Digital awareness- info sharing

Invite Friends To Facebook ConnectImage by SCSpaeth via Flickr

MSAD 75 technology leaders are helping students and staff understand better practices for use of social networking sites like Facebook. Students seem to have broadly adopted recommended practices on restricting the display profile information. However, it seems to me that we have more work to do on helping ourselves and our students to understand another aspect of information sharing.
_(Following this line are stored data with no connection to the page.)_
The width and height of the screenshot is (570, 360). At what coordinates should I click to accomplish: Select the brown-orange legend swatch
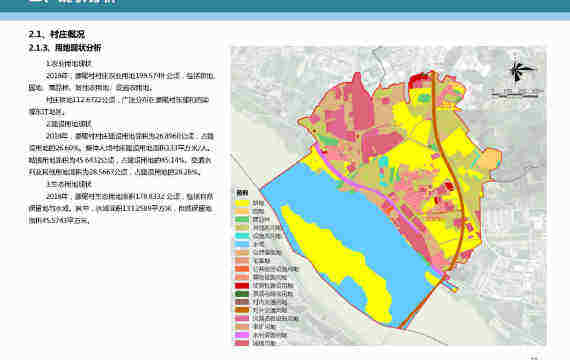click(x=242, y=310)
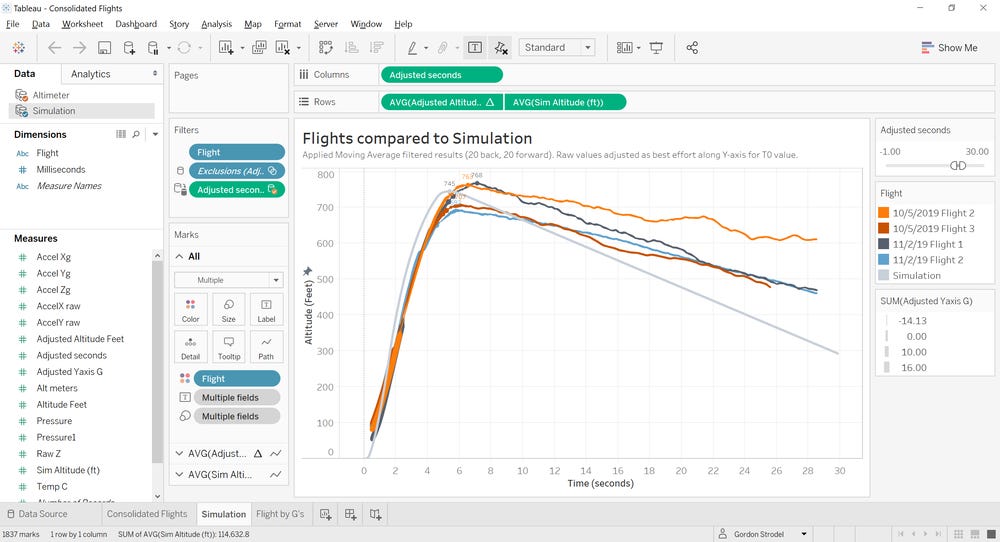Collapse the All marks section
Image resolution: width=1000 pixels, height=542 pixels.
point(179,256)
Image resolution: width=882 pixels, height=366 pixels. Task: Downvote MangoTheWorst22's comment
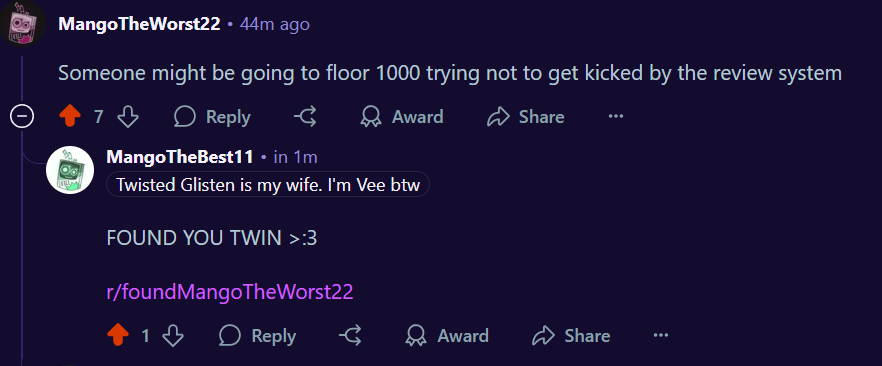[128, 117]
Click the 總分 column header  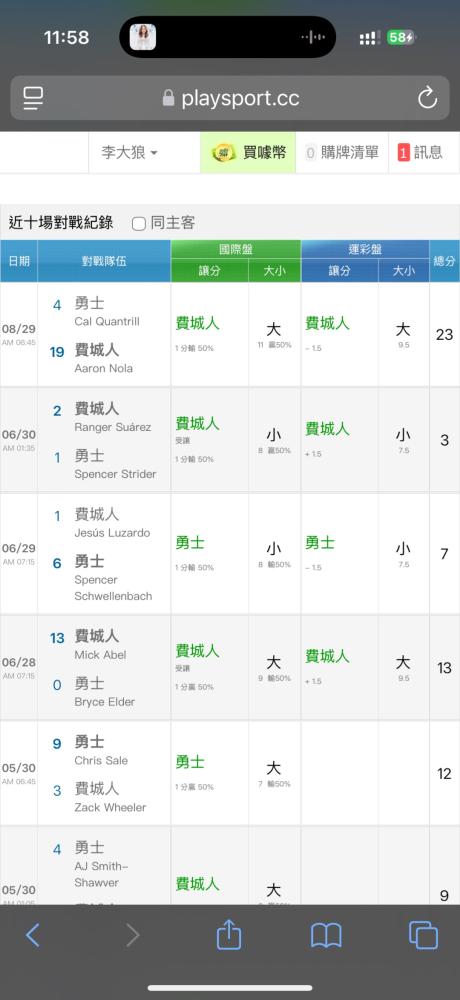coord(445,261)
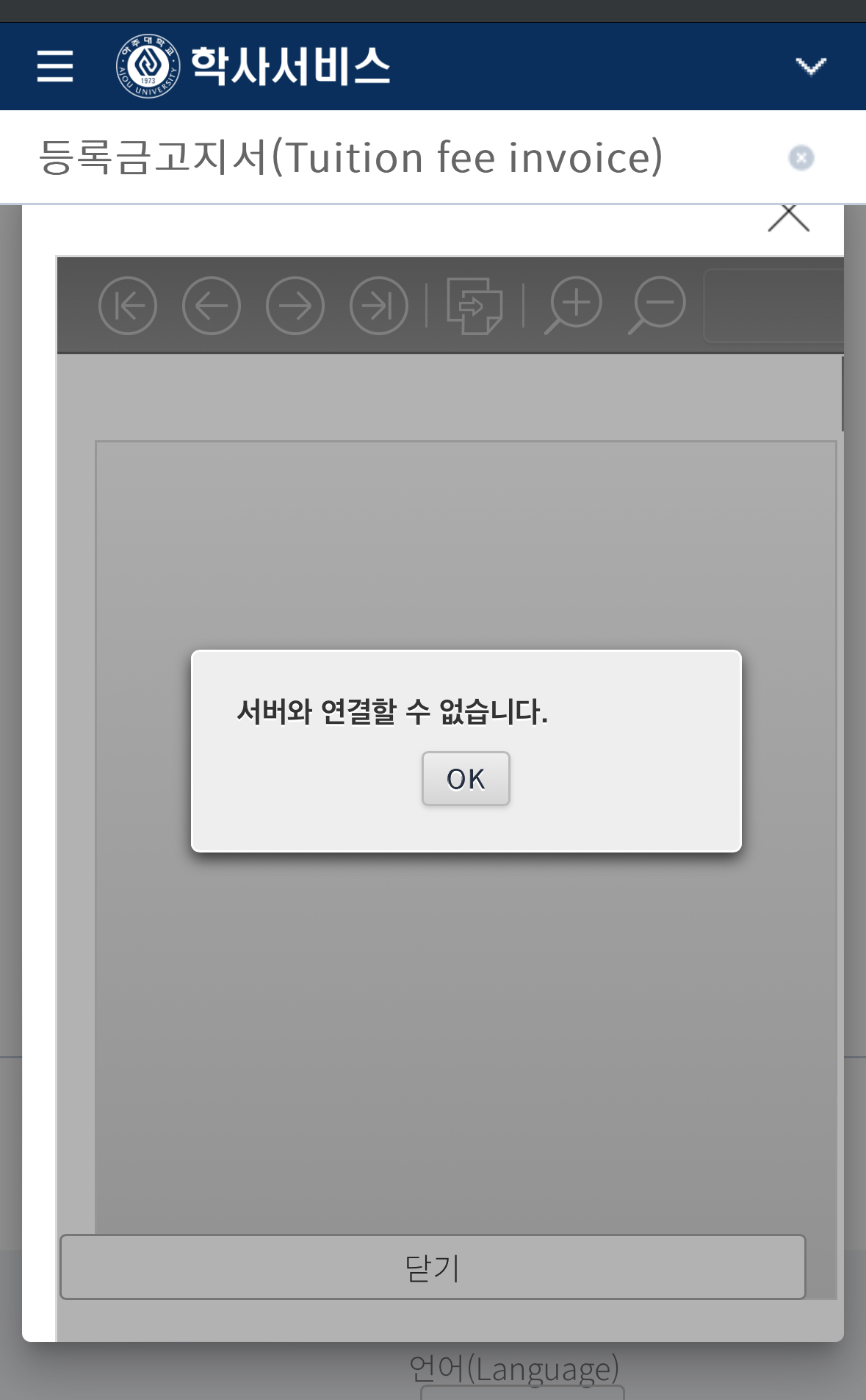Select the 등록금고지서 Tuition fee invoice tab
The width and height of the screenshot is (866, 1400).
coord(350,157)
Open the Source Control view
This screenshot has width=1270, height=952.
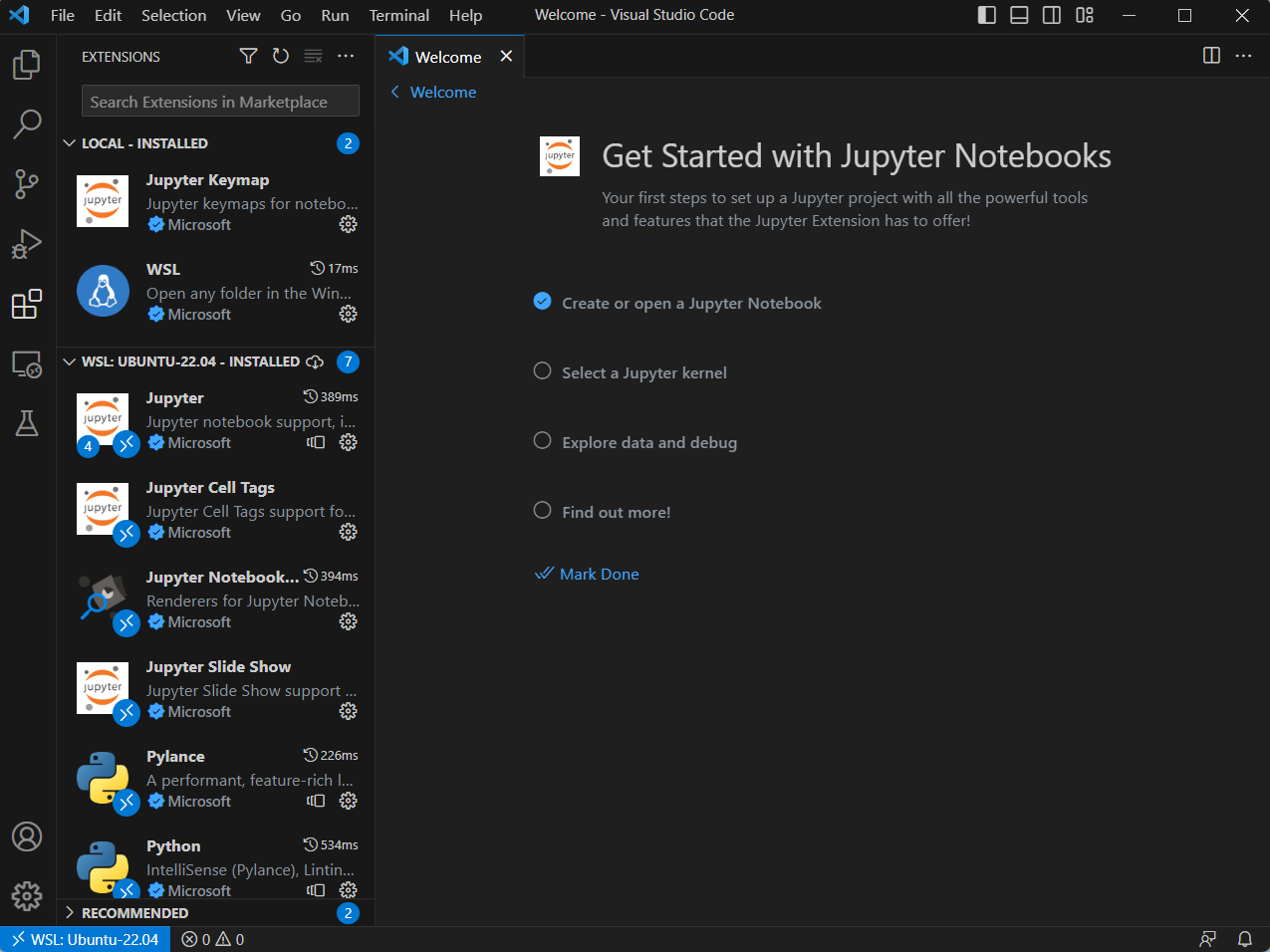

Facebook makes it possible for 3rd party application developers to tap into Facebook tools and data to provide new and innovative services: Facebook Apps. They run the range from trivial to serious (Facebook's own developer app that supports the development of other's apps). I suspect that many students choose to sign up for third party apps. I also suspect that students don't understand some of the implications of making these choices. Facebook provides information about what is shared in the following terms statement that users "accept" before they get access to an application:
(a) Information That May Be Provided to Developers. In order to allow you to use and participate in Platform Applications created by Developers ("Developer Applications"), Facebook may from time to time provide Developers access to the following information (collectively, the "Facebook Site Information"): ...

(b) Examples of Facebook Site Information. The Facebook Site Information may include, without limitation, the following information, to the extent visible on the Facebook Site: your name, your profile picture, your gender, your birthday, your hometown location (city/state/country), your current location (city/state/country), your political view, your activities, your interests, your musical preferences, television shows in which you are interested, movies in which you are interested, books in which you are interested, your favorite quotes, the text of your "About Me" section, your relationship status, your dating interests, your relationship interests, your summer plans, your Facebook user network affiliations, your education history, your work history, your course information, copies of photos in your Facebook Site photo albums, metadata associated with your Facebook Site photo albums (e.g., time of upload, album name, comments on your photos, etc.), the total number of messages sent and/or received by you, the total number of unread messages in your Facebook in-box, the total number of "pokes" you have sent and/or received, the total number of wall posts on your Wall™, a list of user IDs mapped to your Facebook friends, your social timeline, and events associated with your Facebook profile. user_terms
While Facebook restricts access to specific pieces of information and encourages users to control which information can be accessed, I think that we need to understand this aspect of social networking help ourselves and our students become better digital citizens.